(Collected data)
▽
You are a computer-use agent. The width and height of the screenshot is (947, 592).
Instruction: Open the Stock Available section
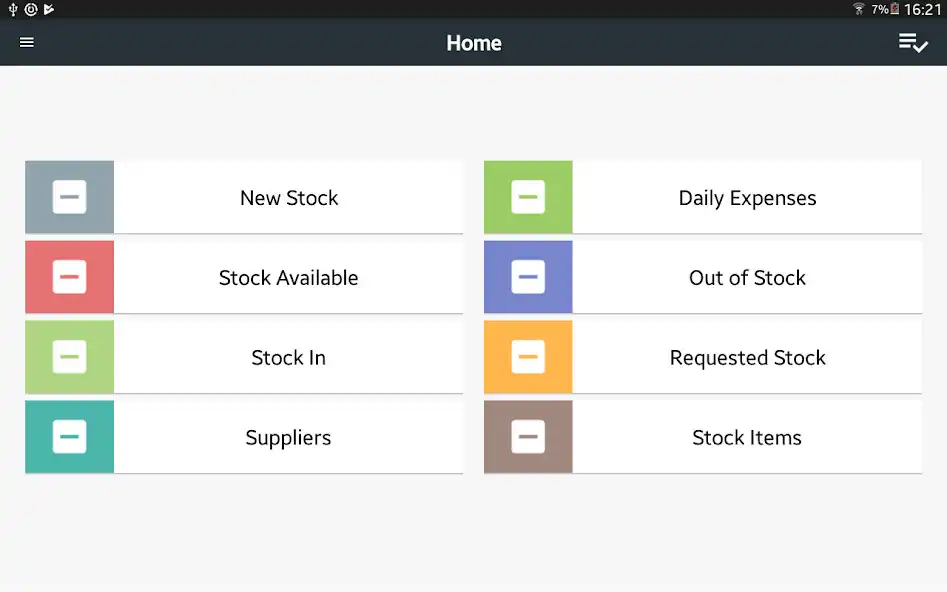(288, 278)
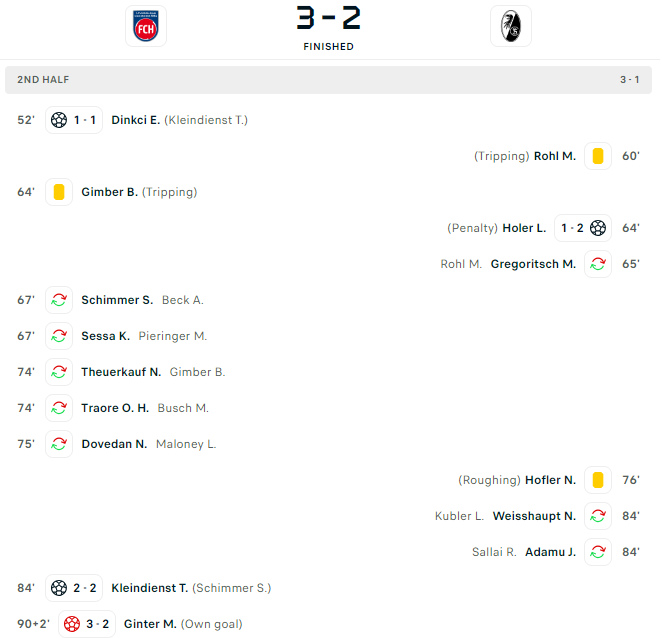The image size is (662, 638).
Task: Click the SC Freiburg away team crest
Action: click(x=511, y=26)
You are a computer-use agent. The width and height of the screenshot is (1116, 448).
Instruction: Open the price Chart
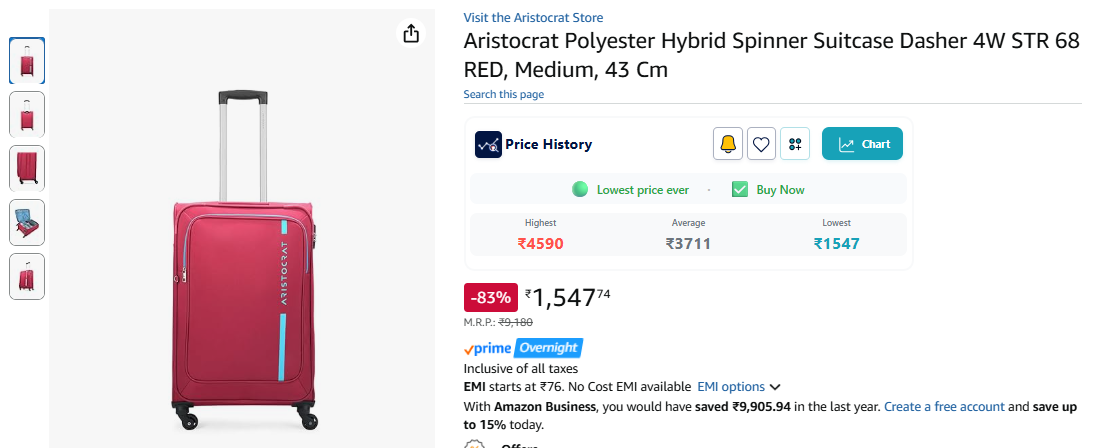862,144
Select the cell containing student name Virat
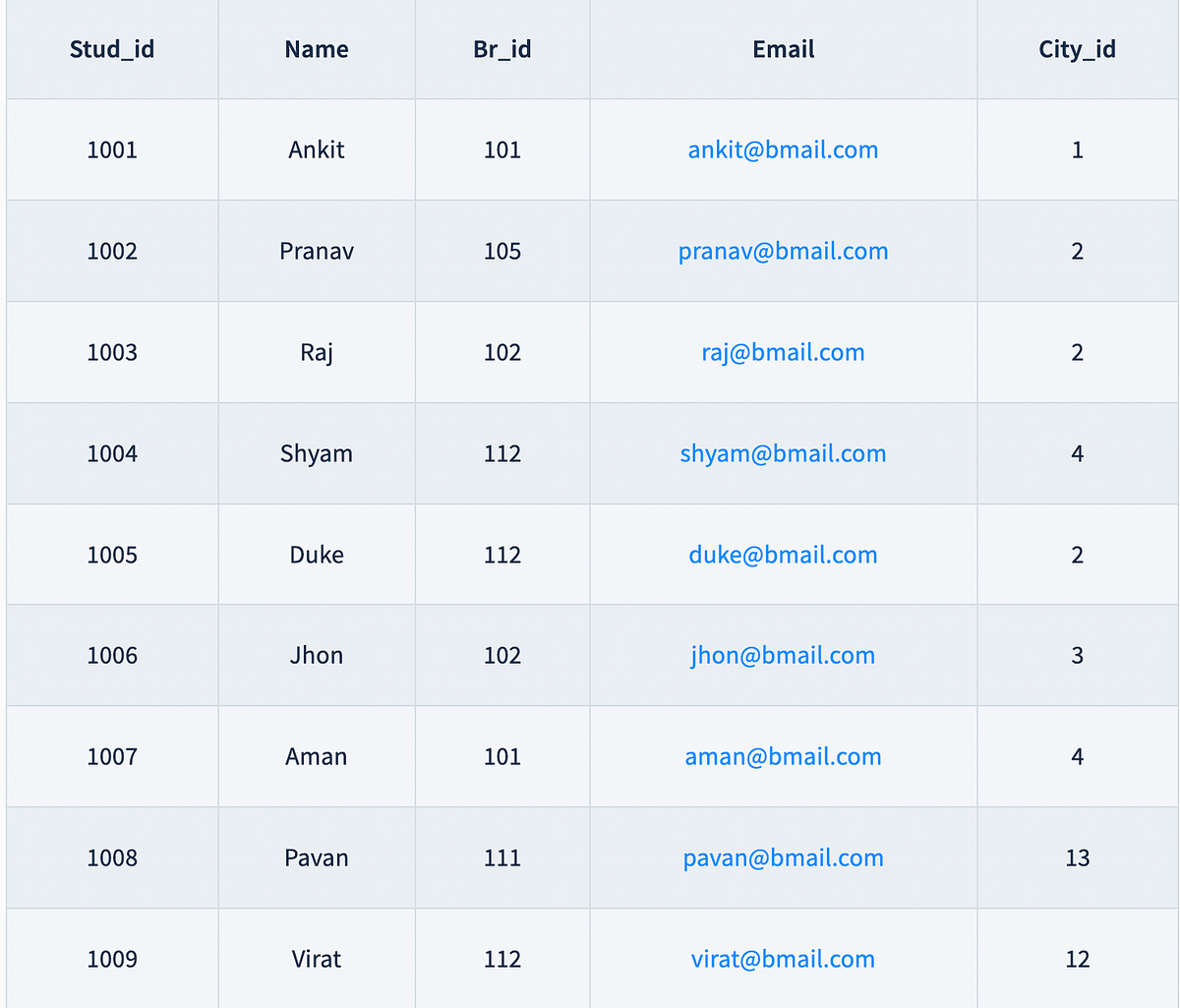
△
** ACTION ITEM **
Starting at the line with "Instruction: Open the Stock Available section", write out every line exactly through the final line of the records above, both included, and skip the pictures.

** WRITTEN RESPONSE **
Instruction: Open the Stock Available section
(288, 278)
The image size is (662, 638).
Task: Click the SC Freiburg away team crest
Action: click(x=511, y=26)
You are a computer-use agent. The width and height of the screenshot is (1116, 448).
Instruction: Open the price Chart
862,144
Select the cell containing student name Virat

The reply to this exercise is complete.